Virus outbreak leads to online showcase
It’s been “an up and down year” for Emma Steele. Hers was a spur-of-the-moment submission to the Bermuda National Gallery’s 2020 Bermuda Biennial.
She was thrilled when it was accepted, the news coming with the success of her work-in-progress show at the Royal College of Art in England, where she’s in the final stages of a master’s degree.
Then came Covid-19.
In the space of a week, she was told the assessment she had expected as part of her programme had been postponed, and the school itself was shutting down.
“So, at that point I decided, for the safety of myself, there’s no need to be in London right now, and I was able then to head home, down to Devon.”
The former BHS student left the island to study in England seven years ago, at the age of 16.
To the best of her knowledge, she will still graduate this summer, although her courses will now all be online, which makes it “a bit tough” for someone pursuing a textiles-based degree.
Her skill is on display in Aftermath. The three textile knit pieces she created for the Biennial are all about sex.
Ms Steele used her body to create three prints which she cut from polyester knit, leaving an abstract hole within the piece.
“I wanted to explore the meaning of the feeling behind people’s experiences with sex,” she said.
“Each person you have been with leaves an imprint. You adapt and change to that person. That person becomes a number, a number on a list of people; the memory for the experience leaves an imprint.
“The beauty is what can be left behind, because to be seen naked is to become vulnerable. Our most vulnerable state is our naked selves.”
She’s thrilled that the work fit well with the theme of the Biennial.
As described by the BNG, Let Me Tell You Something “speaks to our unique, individual stories and agency we have to direct and respond to them”.
“I really did just apply on a whim,” Ms Steele said. “I thought, if I get in, it’s an amazing opportunity and, if I don’t, I’m in my final year. It’s so critical for me, I’m just starting to build my portfolio to get into the industry.
“So, when I got the phone call from Sophie [Cressall, the BNG curator] saying we absolutely adore your work, it really was amazing.
“It was kind of a bit of a juggle — my submission for the Biennial and my work-in-progress show. But I felt the whole title, the story to the Biennial this year, fit perfectly for my project, and to get in was just an exciting moment.”
Her studies prevented her from attending the exhibit’s official opening on March 6, but she was heartened by pictures she saw of it.
“I cried in the pub seeing my work up. I had a week to produce the work for the Biennial; to see it up made me feel so emotional; it was really nice to see.”
The temporary closure of the BNG in response to the coronavirus means her work is now being showcased online rather than in the physical gallery.

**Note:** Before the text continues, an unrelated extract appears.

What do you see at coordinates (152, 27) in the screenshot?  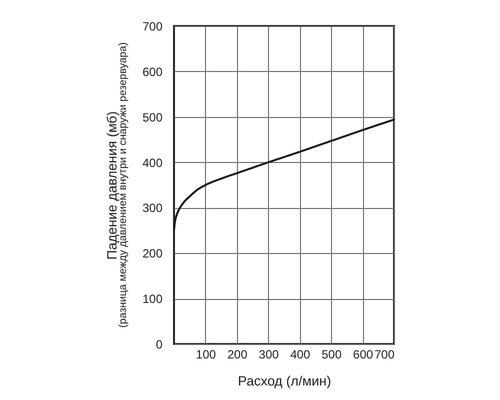 I see `y-tick-label: 700` at bounding box center [152, 27].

“Virtual is a type of platform that has never been really explored before and this opens an exciting avenue for the BNG.
“[It’s] a step that I know many galleries in the UK have taken. Virtual is not the same as being able to see the pieces in person, but they are still providing us with a new way of showcasing our work on a new, different platform.

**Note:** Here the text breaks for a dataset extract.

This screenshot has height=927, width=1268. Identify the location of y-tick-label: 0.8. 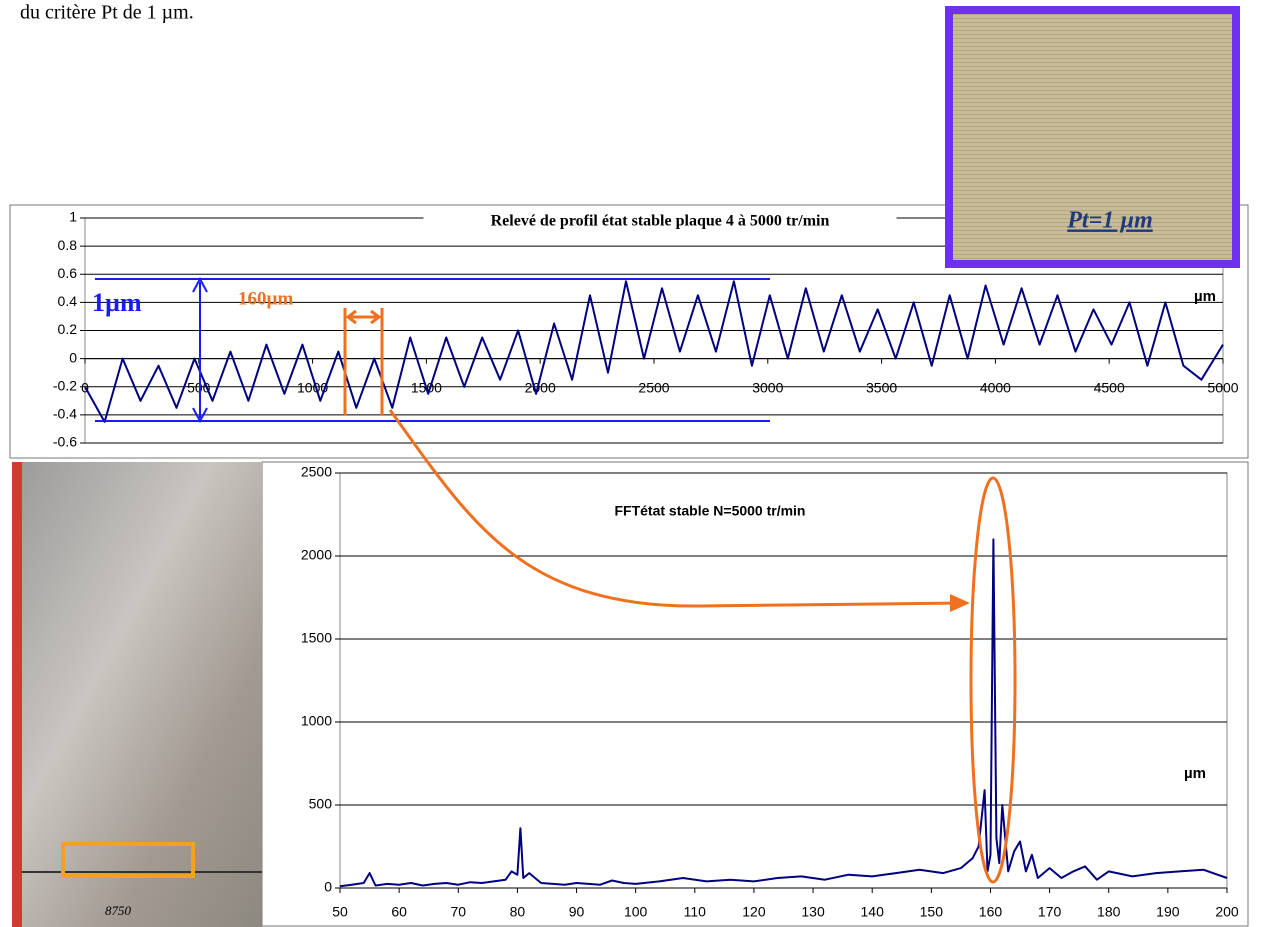
(68, 245).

“Their Instagram is consistently being updated and it is a great platform for artists to showcase their work.”
Ms Steele was also part of the last Biennial, held shortly after she received her bachelor’s degree in fashion textiles from London College of Fashion.

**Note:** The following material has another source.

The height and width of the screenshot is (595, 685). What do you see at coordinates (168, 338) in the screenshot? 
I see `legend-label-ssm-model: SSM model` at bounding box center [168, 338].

“I’m dyslexic,” she said. “I found education quite difficult, but art was always something that grounded me. It always focused me.”
A programme offered by the BNG that she took “at a young age” introduced her to photography.
Once in England, a tutor “sort of pushed” her towards textiles, and she fell in love.
“I really took to photography,” Ms Steele said. “It was something I enjoyed doing — going out and photographing things — but I needed something else.
“Textiles kind of was that for me, combining the knitting and the photography together. I use the knit as a base and I begin to build off it to create stories.”
It’s become her speciality. To do it she uses “very specific yarn that’s polyester-based”.
Meanwhile, a technique called dye sublimation allows her to print images on to knits and create a design.
“I absolutely love creating textiles,” Ms Steele said. “I’m passionate about it. I like to make it meaningful; I like to tell stories and I very much like to express issues through my textiles.
“My goal is to be able to still continue what I’m doing with textiles and, at the same time, be able to fund myself.
“The next few months for me are quite critical in being able to focus and narrow down where I would be going past RCA.”
In the meantime, she’s coping with the coronavirus pandemic in England, while her parents, Kathy and Tony Steele, hunker down here.
“As much as I am concerned, I think we’re all just trying to keep safe and I know that back in Bermuda, from reading the news every day, you guys are taking all the measures you need. I’m just hoping that everything will be OK.”